* _Exercise_: Read through the records. Copy each line that has the word "computer".

Saved entries
○ ○ ○ ○

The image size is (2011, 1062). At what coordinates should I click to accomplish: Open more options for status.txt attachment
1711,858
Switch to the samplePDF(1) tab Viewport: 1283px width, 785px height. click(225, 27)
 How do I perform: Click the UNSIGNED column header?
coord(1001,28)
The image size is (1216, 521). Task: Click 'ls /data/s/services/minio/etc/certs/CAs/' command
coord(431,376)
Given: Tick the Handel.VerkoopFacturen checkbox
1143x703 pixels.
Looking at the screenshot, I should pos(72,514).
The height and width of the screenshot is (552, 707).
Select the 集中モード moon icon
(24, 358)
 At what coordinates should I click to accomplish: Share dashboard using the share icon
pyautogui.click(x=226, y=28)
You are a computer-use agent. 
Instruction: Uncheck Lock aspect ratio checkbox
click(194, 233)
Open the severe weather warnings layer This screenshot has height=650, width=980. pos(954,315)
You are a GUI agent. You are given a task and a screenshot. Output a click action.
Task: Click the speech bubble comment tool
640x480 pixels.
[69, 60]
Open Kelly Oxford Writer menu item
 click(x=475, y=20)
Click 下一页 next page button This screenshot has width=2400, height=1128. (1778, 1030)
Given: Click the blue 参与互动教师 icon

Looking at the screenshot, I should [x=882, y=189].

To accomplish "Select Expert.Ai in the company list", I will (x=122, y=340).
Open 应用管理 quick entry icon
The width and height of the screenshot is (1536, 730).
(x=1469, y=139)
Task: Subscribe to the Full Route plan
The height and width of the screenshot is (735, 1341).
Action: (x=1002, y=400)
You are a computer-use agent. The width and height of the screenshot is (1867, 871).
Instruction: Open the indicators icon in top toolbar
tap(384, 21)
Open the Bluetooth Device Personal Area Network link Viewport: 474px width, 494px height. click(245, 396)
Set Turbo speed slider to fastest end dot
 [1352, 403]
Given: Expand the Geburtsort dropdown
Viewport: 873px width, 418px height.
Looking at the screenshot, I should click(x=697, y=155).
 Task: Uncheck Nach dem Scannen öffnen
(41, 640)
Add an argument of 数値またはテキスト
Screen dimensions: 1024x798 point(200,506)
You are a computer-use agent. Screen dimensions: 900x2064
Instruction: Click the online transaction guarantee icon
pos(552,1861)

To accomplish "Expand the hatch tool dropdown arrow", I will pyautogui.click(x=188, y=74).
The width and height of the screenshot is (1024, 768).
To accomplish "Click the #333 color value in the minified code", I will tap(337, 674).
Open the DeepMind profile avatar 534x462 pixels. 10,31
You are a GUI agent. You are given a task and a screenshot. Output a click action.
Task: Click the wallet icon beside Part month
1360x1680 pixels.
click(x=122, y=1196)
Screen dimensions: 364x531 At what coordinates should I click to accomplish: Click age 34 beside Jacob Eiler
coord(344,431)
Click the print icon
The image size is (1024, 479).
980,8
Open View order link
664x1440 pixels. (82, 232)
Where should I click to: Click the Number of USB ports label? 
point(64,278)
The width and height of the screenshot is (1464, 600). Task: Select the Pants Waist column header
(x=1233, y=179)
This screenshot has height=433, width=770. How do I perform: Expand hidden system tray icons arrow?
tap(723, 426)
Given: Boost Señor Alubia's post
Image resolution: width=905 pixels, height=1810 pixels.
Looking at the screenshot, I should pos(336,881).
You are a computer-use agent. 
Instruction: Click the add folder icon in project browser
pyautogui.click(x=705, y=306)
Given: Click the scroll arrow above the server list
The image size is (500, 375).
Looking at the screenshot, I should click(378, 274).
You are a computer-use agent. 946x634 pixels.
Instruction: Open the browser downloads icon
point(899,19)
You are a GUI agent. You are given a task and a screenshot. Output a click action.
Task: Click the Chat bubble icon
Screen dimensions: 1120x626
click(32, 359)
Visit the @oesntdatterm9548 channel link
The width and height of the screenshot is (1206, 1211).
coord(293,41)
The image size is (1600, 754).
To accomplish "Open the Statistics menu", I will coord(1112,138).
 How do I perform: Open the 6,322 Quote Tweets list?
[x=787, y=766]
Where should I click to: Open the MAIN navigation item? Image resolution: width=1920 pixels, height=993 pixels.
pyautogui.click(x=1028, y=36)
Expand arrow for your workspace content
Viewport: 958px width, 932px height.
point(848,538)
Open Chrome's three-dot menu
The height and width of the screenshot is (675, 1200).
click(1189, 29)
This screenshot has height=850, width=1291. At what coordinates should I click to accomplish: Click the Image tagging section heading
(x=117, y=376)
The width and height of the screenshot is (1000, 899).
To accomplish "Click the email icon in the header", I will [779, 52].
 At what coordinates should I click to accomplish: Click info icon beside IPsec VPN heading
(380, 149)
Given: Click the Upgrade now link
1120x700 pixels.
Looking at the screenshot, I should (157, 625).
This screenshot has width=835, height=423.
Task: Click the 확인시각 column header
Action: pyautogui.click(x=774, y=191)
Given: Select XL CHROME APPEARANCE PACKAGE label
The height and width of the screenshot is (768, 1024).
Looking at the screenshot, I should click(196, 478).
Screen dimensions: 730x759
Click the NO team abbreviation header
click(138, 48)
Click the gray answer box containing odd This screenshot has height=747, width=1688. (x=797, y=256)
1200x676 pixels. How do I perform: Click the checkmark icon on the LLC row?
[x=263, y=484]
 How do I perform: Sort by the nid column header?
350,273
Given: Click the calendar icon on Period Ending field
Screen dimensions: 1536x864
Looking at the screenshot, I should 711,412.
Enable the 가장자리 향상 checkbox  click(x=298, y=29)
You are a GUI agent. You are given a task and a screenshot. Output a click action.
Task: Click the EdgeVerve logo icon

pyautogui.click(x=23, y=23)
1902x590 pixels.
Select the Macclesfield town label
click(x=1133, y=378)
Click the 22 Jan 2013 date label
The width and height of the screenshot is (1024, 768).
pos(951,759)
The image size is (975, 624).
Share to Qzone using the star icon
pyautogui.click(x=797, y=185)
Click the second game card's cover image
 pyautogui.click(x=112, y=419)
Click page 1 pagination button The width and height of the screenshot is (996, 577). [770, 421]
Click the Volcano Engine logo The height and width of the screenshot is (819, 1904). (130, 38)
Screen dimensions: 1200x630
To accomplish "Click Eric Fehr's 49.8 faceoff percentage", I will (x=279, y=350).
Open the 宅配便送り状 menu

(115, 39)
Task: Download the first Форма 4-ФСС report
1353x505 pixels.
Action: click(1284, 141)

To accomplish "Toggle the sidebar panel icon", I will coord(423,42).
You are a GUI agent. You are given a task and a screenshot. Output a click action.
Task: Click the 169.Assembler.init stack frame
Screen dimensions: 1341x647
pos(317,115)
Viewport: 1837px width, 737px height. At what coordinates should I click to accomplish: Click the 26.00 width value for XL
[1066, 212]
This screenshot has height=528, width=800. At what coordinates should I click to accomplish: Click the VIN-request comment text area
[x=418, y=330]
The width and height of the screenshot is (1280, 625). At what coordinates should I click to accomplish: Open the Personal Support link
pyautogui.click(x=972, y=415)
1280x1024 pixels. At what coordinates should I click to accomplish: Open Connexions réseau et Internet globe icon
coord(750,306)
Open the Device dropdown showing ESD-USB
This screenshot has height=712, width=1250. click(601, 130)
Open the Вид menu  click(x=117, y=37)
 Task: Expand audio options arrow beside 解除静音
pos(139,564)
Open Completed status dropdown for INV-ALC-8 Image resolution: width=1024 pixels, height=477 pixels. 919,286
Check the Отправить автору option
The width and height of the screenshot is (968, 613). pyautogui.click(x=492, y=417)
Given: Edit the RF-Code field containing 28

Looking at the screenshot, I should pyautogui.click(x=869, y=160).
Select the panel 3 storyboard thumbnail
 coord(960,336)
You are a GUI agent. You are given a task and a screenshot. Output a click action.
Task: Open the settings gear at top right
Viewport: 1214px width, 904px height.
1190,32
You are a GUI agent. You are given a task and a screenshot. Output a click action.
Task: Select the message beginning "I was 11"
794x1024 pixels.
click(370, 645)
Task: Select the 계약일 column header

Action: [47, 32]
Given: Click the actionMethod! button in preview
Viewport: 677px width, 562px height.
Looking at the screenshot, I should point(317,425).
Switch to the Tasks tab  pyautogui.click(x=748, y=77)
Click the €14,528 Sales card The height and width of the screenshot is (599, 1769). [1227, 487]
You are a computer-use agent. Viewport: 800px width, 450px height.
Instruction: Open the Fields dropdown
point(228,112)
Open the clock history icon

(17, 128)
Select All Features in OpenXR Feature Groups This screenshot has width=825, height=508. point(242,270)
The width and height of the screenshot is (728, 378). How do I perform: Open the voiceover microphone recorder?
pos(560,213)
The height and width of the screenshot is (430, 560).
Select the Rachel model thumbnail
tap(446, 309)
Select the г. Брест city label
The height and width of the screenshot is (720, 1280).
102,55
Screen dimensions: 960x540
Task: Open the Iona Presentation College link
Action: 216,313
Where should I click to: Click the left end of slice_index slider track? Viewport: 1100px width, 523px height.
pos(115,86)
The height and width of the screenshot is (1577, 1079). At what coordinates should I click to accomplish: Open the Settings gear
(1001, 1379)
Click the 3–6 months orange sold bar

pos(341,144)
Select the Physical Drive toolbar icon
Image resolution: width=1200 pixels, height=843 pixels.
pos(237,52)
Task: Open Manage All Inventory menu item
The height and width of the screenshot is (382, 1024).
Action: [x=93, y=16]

○ ○ ○ ○

* _Output_:
You are a computer-use agent. 
You are a computer-use agent. The width and height of the screenshot is (1867, 871).
You are a computer-use agent. Screen dimensions: 900x2064
You are a computer-use agent. 
You are a computer-use agent. 946x634 pixels.
You are a computer-use agent. Viewport: 800px width, 450px height.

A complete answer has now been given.